Honda łączy siły z Sony. Cel? Rozwój samochodów elektrycznych
Od razu warto zaznaczyć, że zespół Red Bull Racing wciąż korzysta z technologii Hondy. Co prawda Japończycy opuścili Formułę 1 wraz z koniec ubiegłego sezonu, jednak niektóre rozwiązania w bolidzie pozostaną z "czerwonymi bykami" aż do 2025 roku. Mistrz Świata Formuły 1 wziął udział w promocji elektrycznego samochodu i pokazał się w specjalnej, limitowanej edycji modelu E od Hondy.
Ten samochód będzie dostępny wyłącznie w Europie. To, co go wyróżnia spośród innych modeli E, to przede wszystkim jego kolor. Nazwany został Premium Crystal Red i wygląda, jak połączenie czerwieni z odcieniem pomarańczowym. Dodatkowo znajdują się plastikowe elementy, których także nie ma w podstawowej wersji auta, a także 17 calowe felgi, które przy tak małym samochodzie, wyglądają bardzo dobrze. Verstappen zaprezentował tę edycję limitowaną na włoskich, wąskich uliczkach, co doskonale pokazuje, jak dobrze ta Honda radzi sobie w miejskich warunkach.

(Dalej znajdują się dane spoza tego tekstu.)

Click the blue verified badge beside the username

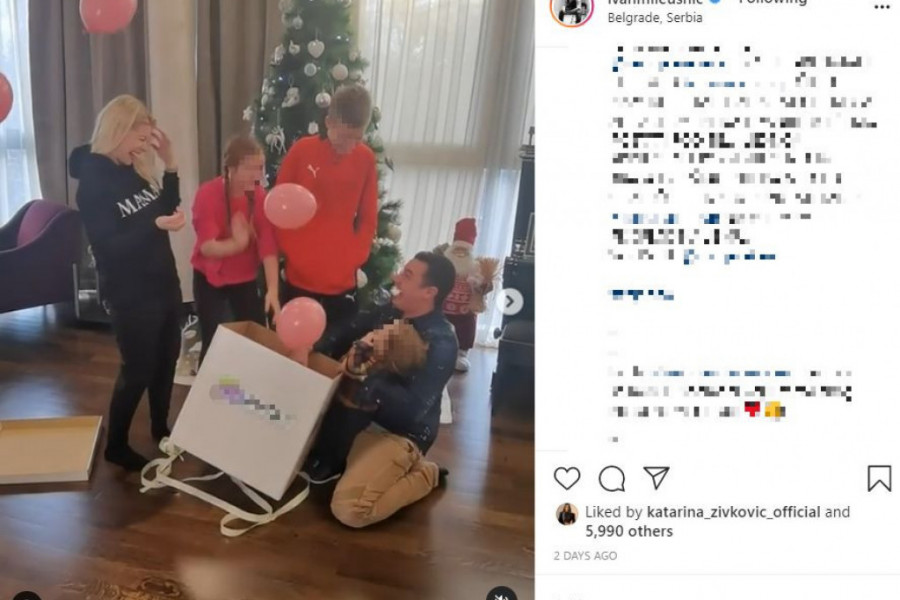(x=715, y=2)
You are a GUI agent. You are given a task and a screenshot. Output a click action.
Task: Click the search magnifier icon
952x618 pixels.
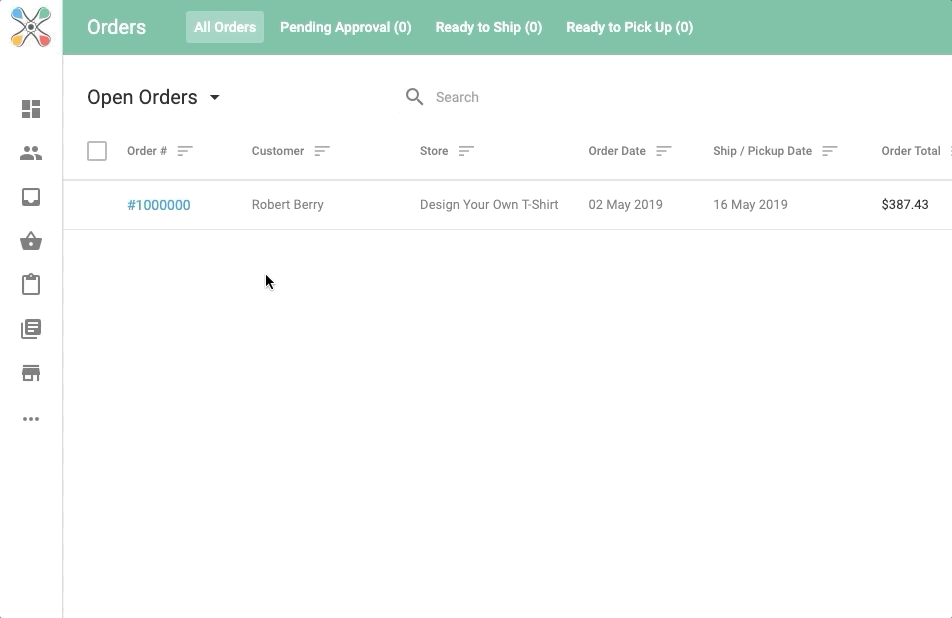click(414, 97)
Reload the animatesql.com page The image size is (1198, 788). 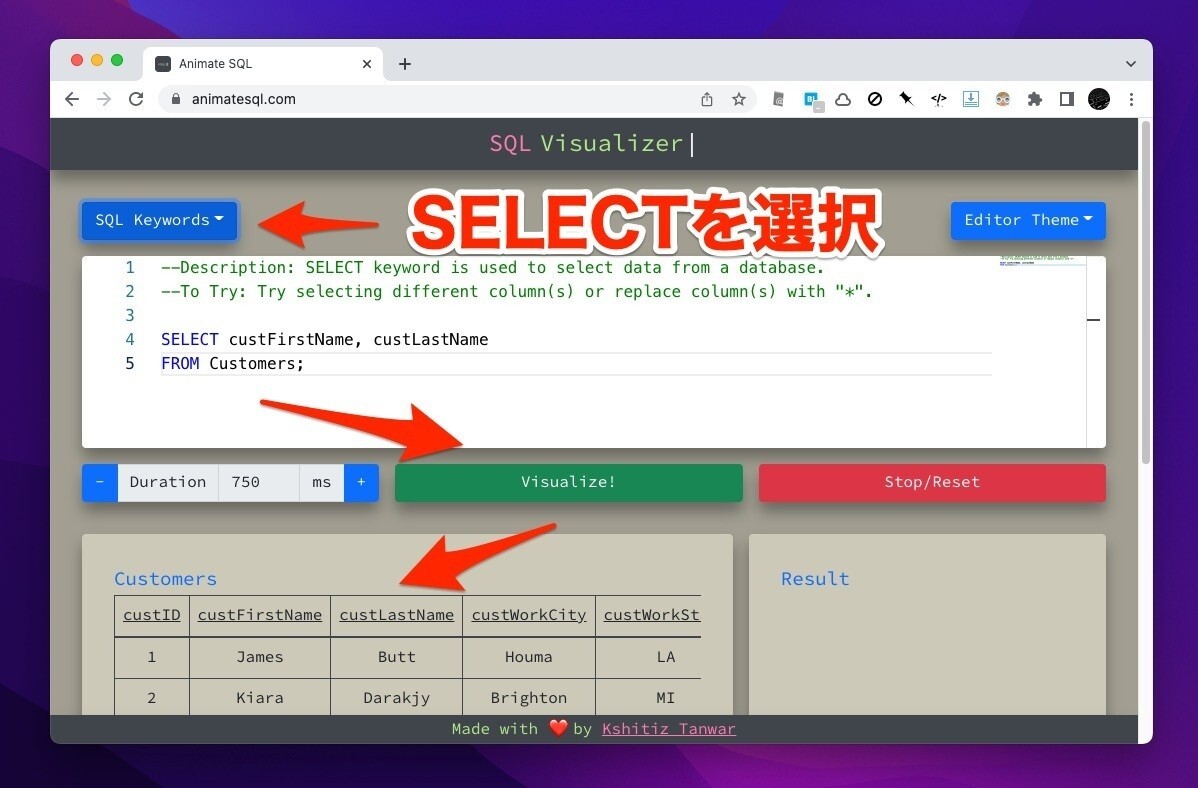[x=137, y=99]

Jeśli chodzi o dwie dostępne wersje E, to w Polsce można je dostać za nieco ponad 155 tysięcy złotych (Base) i ponad 168 tysięcy złotych (Advance). Już wiadomo, że wersja, którą promuje Max Verstappen będzie o wiele droższa. Według wstępnych danych, za ten limitowany model trzeba będzie zapłacić ponad 200 tysięcy złotych. To sporo, jak na tak małe auto, które posiada zasięg nieco ponad 220 kilometrów. Oczywiście pojazd posiada tryb szybkiego ładowania, ale jakikolwiek dłuższy wyjazd raczej nie jest dobrym pomysłem. Producent sam jasno zaznacza: E jest samochodem typowo miejskim.